## Exercise instructions
Write out the following listing's lines from the one with "Select the key Confirm field under Alias" to the one with "Given: Select Turn", exactly, with both included and no others.
= = = = = = =
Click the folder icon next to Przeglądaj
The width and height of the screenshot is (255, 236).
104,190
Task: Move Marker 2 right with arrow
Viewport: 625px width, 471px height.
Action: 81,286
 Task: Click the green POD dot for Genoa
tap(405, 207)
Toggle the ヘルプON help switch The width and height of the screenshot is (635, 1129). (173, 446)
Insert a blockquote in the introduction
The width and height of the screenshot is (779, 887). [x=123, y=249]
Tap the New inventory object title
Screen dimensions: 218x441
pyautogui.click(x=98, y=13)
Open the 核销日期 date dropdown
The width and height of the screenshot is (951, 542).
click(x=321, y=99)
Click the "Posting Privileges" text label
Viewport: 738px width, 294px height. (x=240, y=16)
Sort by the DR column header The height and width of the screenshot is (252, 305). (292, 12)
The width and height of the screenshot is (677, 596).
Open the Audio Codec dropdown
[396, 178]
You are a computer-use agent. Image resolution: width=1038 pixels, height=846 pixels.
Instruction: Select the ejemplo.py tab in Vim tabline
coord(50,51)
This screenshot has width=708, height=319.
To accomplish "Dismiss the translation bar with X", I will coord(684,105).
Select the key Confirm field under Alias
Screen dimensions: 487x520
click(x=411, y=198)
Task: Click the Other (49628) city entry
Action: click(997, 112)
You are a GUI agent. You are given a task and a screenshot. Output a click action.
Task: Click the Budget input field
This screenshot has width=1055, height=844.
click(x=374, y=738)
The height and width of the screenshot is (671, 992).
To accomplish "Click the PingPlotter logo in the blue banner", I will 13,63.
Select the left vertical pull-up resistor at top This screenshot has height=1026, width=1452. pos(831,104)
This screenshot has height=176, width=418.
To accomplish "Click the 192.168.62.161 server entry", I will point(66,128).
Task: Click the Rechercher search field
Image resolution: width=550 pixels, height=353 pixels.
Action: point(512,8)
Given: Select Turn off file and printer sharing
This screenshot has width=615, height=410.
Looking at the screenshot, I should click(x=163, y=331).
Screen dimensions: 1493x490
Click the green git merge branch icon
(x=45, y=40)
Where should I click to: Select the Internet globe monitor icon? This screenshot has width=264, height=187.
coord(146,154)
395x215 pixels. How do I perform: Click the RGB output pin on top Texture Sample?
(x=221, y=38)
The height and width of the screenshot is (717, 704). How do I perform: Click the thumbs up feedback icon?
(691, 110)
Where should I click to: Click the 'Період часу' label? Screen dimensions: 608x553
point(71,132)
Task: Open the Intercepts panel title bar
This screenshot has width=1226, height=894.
= = = = = = =
## Reply to the task
Select the key Confirm field under Alias
Screen dimensions: 487x520
click(x=411, y=198)
Task: Click the Other (49628) city entry
Action: click(997, 112)
You are a GUI agent. You are given a task and a screenshot. Output a click action.
Task: Click the Budget input field
This screenshot has width=1055, height=844.
click(x=374, y=738)
The height and width of the screenshot is (671, 992).
To accomplish "Click the PingPlotter logo in the blue banner", I will 13,63.
Select the left vertical pull-up resistor at top This screenshot has height=1026, width=1452. pos(831,104)
This screenshot has height=176, width=418.
To accomplish "Click the 192.168.62.161 server entry", I will point(66,128).
Task: Click the Rechercher search field
Image resolution: width=550 pixels, height=353 pixels.
Action: point(512,8)
Given: Select Turn off file and printer sharing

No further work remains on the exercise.